▶ _WORK TASK_
For the records that follow, say how many lines have the word "agent" in them. Write the number and nothing more.

Start of LISTED ENTRIES

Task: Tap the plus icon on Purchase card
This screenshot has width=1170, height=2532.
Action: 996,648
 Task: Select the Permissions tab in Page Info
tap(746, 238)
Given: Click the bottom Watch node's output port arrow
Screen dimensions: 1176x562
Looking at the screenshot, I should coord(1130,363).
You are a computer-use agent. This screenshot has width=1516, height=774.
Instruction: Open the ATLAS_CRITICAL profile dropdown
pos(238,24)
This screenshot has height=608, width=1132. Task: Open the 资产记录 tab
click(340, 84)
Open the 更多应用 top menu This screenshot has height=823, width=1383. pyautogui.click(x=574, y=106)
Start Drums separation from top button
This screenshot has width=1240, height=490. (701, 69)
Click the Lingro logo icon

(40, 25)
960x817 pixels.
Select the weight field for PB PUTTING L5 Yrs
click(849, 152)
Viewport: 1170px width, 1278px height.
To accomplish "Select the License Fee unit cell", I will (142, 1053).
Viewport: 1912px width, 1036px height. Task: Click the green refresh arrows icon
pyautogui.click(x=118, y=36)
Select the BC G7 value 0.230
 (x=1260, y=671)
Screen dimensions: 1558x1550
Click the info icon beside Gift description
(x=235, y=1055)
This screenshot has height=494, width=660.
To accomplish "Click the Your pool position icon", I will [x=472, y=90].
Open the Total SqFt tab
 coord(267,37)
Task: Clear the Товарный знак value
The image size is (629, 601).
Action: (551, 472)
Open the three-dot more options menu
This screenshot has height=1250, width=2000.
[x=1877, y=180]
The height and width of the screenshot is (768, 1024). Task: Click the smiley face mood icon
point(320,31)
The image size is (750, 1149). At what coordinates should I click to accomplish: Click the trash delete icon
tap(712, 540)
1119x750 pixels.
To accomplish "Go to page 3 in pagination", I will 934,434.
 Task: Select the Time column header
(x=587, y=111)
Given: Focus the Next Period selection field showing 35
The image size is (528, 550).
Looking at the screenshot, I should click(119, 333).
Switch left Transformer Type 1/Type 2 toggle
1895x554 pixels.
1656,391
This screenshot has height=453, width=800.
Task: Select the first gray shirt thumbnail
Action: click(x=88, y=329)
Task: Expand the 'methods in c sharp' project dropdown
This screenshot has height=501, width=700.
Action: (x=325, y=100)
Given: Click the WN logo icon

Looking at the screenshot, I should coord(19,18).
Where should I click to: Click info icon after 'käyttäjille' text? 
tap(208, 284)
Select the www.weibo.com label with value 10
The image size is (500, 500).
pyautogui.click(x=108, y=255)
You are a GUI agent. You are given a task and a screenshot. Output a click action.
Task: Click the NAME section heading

End of LISTED ENTRIES

▶ _OUTPUT FOR THIS EXERCISE_
2